**Activity**
Look through the listing below and write out exactly the lines from the line with "Instruction: Expand the EREIGNISSE category" to the line with "The width and height of the screenshot is (1456, 825).", both included, and no others.

**Information shown**
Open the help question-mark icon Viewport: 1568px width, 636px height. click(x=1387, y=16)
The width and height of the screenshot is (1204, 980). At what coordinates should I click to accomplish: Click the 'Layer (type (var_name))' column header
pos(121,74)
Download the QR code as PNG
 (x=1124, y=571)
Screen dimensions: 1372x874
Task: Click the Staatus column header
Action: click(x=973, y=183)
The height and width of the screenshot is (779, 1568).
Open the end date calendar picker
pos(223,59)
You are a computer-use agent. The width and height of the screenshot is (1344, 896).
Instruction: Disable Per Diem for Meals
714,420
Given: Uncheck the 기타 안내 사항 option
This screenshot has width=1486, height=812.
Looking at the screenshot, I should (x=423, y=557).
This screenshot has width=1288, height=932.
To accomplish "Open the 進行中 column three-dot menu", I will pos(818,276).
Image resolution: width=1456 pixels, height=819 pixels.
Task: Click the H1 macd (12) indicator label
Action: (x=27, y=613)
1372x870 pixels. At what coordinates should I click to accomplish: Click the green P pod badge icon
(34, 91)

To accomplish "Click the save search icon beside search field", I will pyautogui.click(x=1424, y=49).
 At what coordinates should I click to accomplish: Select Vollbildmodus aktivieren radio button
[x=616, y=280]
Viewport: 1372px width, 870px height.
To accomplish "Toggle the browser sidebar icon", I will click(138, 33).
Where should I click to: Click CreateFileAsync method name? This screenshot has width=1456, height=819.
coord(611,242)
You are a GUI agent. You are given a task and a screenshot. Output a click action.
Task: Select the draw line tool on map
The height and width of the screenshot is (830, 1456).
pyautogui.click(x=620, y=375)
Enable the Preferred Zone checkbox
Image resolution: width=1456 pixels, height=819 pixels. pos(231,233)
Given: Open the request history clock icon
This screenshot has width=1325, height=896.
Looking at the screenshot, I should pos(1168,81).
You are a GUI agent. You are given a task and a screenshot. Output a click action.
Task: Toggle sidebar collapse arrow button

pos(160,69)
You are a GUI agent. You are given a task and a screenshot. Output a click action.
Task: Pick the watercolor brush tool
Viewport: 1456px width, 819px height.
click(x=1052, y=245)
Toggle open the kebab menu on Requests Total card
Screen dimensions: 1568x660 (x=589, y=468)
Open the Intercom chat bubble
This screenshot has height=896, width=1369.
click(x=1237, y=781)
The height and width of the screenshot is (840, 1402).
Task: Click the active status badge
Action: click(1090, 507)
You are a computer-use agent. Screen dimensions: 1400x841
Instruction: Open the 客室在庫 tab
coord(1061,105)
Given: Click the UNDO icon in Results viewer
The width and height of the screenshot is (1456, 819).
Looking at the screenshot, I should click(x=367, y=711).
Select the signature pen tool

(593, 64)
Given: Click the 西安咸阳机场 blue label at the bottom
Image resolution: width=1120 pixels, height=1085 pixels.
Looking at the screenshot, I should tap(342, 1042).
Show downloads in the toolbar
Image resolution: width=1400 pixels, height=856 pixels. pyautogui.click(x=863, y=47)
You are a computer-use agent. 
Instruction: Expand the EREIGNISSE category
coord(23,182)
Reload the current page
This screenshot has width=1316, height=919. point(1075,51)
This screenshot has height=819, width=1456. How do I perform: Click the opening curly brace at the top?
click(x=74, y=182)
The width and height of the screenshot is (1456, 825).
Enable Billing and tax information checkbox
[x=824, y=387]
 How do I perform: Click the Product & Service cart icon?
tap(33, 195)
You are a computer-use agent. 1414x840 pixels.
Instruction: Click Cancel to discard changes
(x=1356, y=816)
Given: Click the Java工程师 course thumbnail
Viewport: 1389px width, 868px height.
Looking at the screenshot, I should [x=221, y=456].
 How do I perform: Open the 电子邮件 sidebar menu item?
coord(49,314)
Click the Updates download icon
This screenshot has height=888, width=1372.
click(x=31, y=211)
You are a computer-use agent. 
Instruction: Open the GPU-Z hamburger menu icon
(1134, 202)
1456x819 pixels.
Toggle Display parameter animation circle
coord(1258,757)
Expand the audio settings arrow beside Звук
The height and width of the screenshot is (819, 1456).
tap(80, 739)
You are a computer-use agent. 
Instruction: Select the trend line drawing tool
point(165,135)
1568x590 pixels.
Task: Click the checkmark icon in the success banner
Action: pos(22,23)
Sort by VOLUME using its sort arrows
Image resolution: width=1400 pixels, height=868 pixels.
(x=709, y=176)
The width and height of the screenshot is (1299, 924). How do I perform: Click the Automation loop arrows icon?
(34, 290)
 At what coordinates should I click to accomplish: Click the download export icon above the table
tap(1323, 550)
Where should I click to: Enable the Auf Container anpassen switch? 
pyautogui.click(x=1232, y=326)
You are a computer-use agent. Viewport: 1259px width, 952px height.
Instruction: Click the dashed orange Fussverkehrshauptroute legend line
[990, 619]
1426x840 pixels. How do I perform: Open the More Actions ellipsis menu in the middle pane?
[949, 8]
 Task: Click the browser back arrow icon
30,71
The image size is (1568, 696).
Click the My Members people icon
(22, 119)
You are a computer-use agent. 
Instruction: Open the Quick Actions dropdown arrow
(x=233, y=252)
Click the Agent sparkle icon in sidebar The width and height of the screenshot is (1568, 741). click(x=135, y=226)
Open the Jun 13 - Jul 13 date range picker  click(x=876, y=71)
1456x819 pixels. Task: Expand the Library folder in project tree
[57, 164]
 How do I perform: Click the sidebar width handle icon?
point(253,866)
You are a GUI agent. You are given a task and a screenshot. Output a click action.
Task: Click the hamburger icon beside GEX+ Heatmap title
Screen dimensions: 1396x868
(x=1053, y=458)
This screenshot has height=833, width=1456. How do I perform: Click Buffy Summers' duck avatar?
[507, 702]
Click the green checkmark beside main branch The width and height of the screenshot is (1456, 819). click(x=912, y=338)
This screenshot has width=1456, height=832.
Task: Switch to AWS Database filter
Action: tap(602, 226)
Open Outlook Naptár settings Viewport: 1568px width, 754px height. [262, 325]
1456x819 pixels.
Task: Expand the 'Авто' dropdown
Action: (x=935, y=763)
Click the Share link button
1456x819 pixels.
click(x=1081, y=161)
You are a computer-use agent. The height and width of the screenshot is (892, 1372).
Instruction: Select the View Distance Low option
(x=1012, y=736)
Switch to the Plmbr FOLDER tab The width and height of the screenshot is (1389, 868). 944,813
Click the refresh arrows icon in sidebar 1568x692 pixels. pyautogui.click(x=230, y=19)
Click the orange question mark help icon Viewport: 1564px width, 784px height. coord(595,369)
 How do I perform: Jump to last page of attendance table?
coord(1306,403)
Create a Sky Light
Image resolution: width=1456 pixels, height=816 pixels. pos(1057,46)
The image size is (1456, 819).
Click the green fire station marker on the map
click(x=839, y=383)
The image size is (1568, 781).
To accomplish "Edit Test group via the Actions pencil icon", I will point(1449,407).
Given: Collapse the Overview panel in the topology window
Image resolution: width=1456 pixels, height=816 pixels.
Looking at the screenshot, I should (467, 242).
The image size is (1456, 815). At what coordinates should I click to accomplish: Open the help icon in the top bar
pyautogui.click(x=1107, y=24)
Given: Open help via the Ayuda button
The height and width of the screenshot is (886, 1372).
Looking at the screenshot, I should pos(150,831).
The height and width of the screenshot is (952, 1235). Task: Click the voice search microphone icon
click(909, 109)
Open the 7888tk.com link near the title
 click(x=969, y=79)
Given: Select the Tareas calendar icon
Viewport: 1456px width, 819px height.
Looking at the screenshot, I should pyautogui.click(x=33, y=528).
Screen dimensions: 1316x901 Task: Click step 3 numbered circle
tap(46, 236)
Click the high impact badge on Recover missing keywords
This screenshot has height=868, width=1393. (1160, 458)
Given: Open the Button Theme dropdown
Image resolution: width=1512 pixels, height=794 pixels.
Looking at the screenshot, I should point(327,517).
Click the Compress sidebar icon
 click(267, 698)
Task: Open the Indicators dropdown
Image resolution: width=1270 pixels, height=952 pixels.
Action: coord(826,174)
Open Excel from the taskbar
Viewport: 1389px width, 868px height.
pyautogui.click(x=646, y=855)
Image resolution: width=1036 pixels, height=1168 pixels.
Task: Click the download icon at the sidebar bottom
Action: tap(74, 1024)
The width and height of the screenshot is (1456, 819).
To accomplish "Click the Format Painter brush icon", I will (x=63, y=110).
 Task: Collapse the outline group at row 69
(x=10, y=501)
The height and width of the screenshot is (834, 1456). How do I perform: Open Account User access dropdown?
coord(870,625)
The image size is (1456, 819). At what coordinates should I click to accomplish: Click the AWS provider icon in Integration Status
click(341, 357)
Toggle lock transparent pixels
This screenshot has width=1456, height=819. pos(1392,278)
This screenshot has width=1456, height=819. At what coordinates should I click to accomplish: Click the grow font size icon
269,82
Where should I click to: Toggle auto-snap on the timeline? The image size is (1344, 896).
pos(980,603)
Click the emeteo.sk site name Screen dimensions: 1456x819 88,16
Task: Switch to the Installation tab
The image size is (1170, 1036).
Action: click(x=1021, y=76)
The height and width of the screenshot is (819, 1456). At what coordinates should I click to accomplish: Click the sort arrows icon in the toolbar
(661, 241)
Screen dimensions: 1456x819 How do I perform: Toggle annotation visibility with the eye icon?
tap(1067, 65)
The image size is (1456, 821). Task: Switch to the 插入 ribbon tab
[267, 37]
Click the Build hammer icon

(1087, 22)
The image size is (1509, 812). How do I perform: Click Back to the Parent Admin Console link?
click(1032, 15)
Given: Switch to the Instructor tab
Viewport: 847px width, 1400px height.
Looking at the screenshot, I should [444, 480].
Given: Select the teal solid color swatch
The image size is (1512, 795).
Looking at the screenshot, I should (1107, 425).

**Answer space**
Instruction: Expand the EREIGNISSE category
coord(23,182)
Reload the current page
This screenshot has width=1316, height=919. point(1075,51)
This screenshot has height=819, width=1456. How do I perform: Click the opening curly brace at the top?
click(x=74, y=182)
The width and height of the screenshot is (1456, 825).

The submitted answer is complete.